A massive table with food and 20 or so guests down each side raising their glasses.
A massive table with food and 20 or so guests down each side raising their glasses.

Although we’ve gotten quite good at getting robots to recognize human faces, we still can’t quite figure out how we do it ourselves.

Neuroscientists know that facial recognition is unlike any other object perception in our brains. Within milliseconds of birth, we learn to distinguish faces from other images—likely because other people are vital to our survival. What gives us that ability, and how exactly we refine these skills—how we learn to tell one specific face from another for example—over time is a bit of a mystery, though, because there seem to be so many neurological faculties that go into it. (This is why prosopagnosia, or face blindness, comes in varying degrees and is impossible to cure.)

Conventional wisdom is that the brain tissue we’re born with gets chiseled down to just what we need as adults. But new research led by neuroscientists at Stanford University suggests that when it comes to facial recognition, it’s just the opposite: the fusiform gyrus, a sliver of lower brain matter thought to play a role in discerning faces, appears to become larger and develop more complexly arranged neurons (relative to total brain size) as we go through adolescence into adulthood. These changes likely translate into being better at recognizing faces as we age.

“What’s surprising here is that the changes involve a different mechanism, expansion not pruning,” Kalanit Grill-Spector, a cognitive neuroscientist at Stanford and lead author of the paper, told New Scientist. Their work was published (paywall) on Jan. 6 in the journal Science.

For the study, the researchers had 22 children (aged 5 to 22) and 25 adults (aged 22 to 28) sit in an advanced MRI machine that tracked brain tissue density and composition in their brains. (The kids had to have some extra coaching on sitting still, Gizmodo reports.) While in the machine, the participants were asked to look at two sets of images: one of different faces, the other of different places.

The MRI showed the researchers which areas of the brain were called upon to perform each task (face-recognition; place-recognition) and gave them a reading of the makeup of those lit-up regions. In the adults, the fusiform gyrus was larger—12.6% bigger when accounting for different overall brain sizes—and had a more complex structure than in kids. “You can imagine a 10-foot-by-10-foot garden, and it has some number of flowers in there,” Jesse Gomez, a graduate student in neuroscience at Stanford and co-author of the paper told NPR. “The number of flowers isn’t changing, but their stems and branches and leaves are getting more complex.” But in the part of the brain that lit up for place-recognition (the collateral sulcus), things looked basically the same in kids and adults.

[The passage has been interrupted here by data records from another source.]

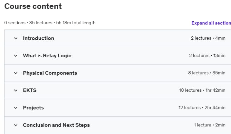This screenshot has height=134, width=231.
Task: Show lectures in the Projects section
Action: tap(33, 108)
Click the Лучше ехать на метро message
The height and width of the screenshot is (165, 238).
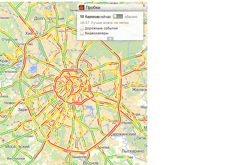110,23
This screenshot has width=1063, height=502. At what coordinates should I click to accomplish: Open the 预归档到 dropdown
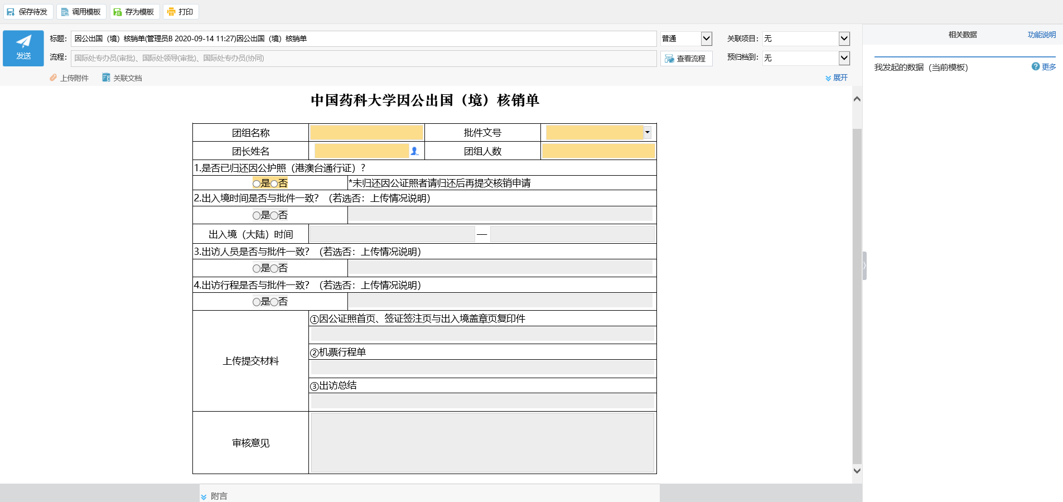(844, 58)
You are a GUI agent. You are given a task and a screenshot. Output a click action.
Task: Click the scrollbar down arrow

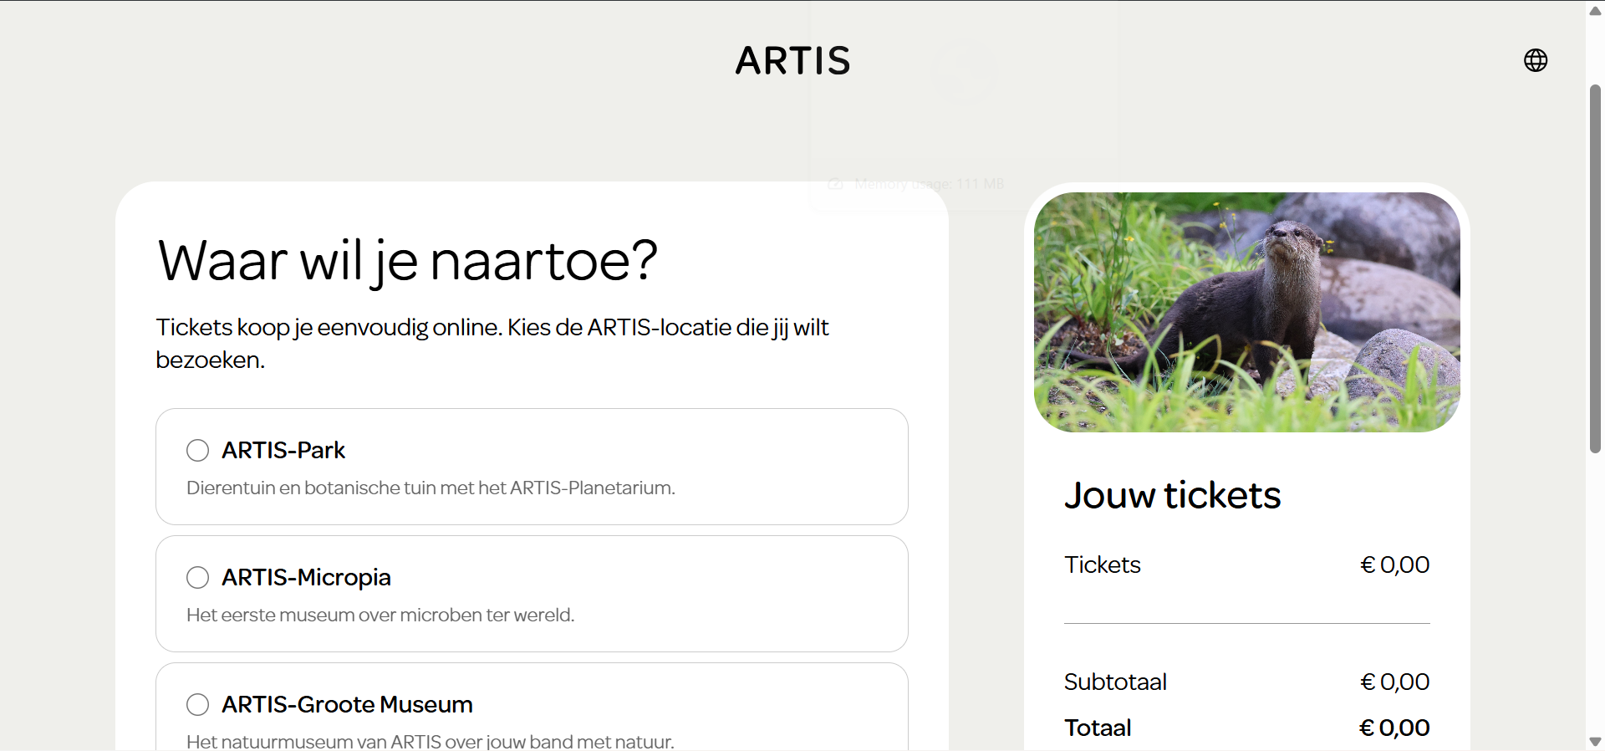pyautogui.click(x=1594, y=741)
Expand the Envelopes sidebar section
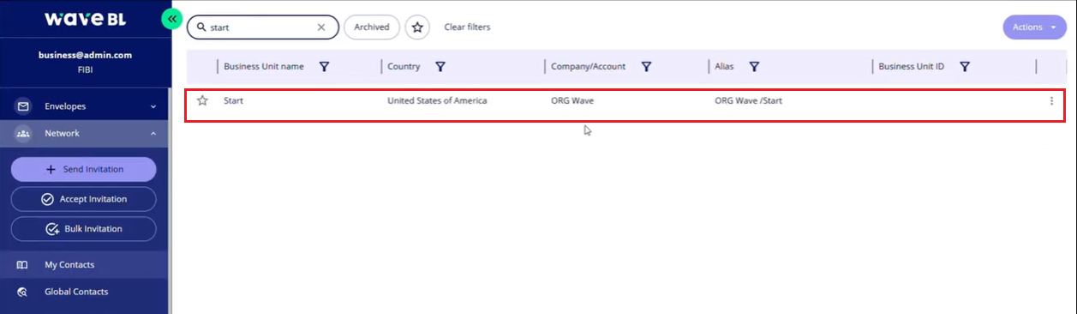This screenshot has height=314, width=1077. (x=84, y=106)
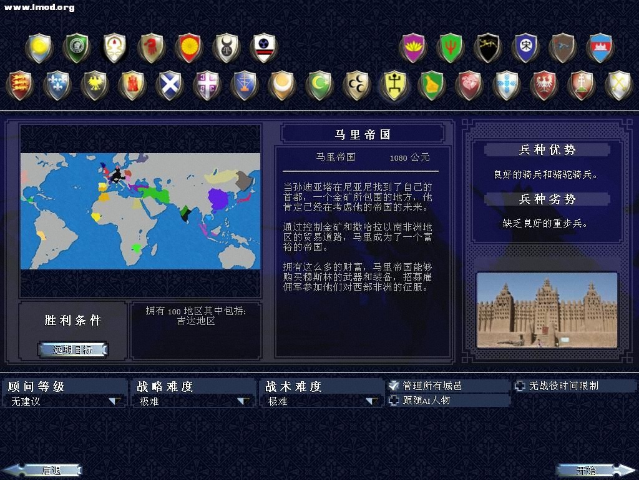Choose the black shield with golden dragon

tap(487, 48)
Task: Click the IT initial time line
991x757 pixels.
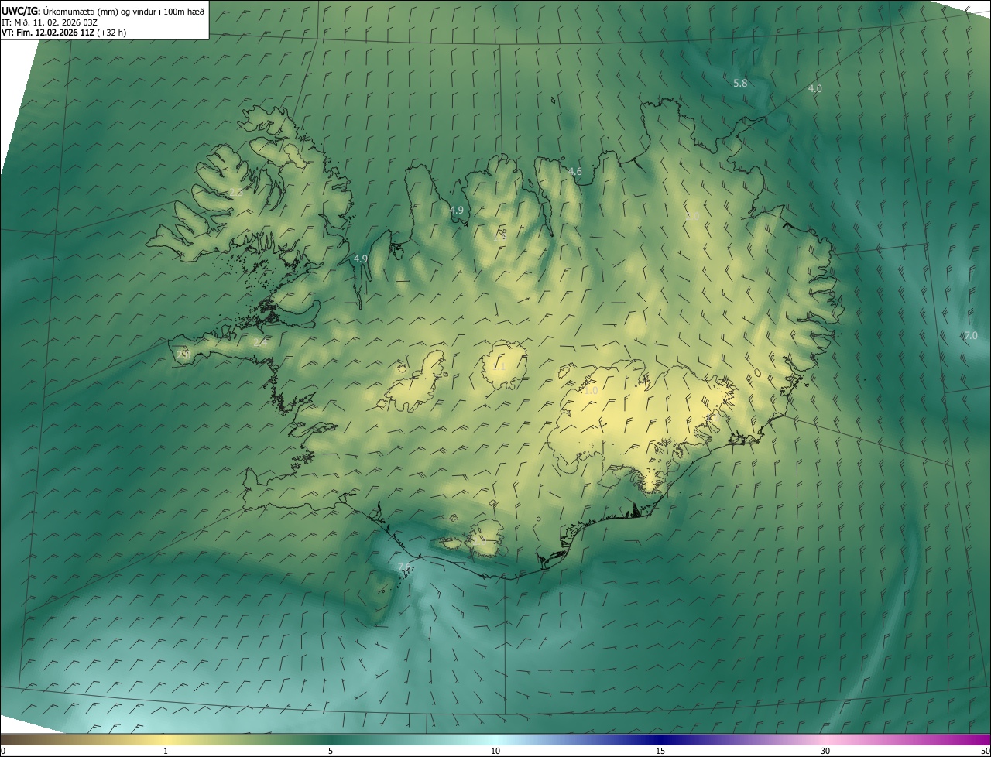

The exact mechanism of facial recognition are still murky: Scientists are not sure how exactly this part of the brain works, and each person’s undoubtedly varies. Aside from our neurological hardware, there are a number of other factors that play a role in helping us recognize those we know, like social and environmental cues. But, from a sociological standpoint, the theory that facial recognition improves from childhood to young adulthood makes sense: As we make more friends and gain coworkers and bosses, being able to distinguish more faces is important.

Grill-Spector and her team were unable to compare brain scans to older adults to see if these structures gain even more complexity as we age; this is something they hope to tackle with future work. But since our friend groups tend to decrease after we hit 25, we may not have as many faces to learn beyond then, so it’s possible the trend halts or reverses with middle and old age.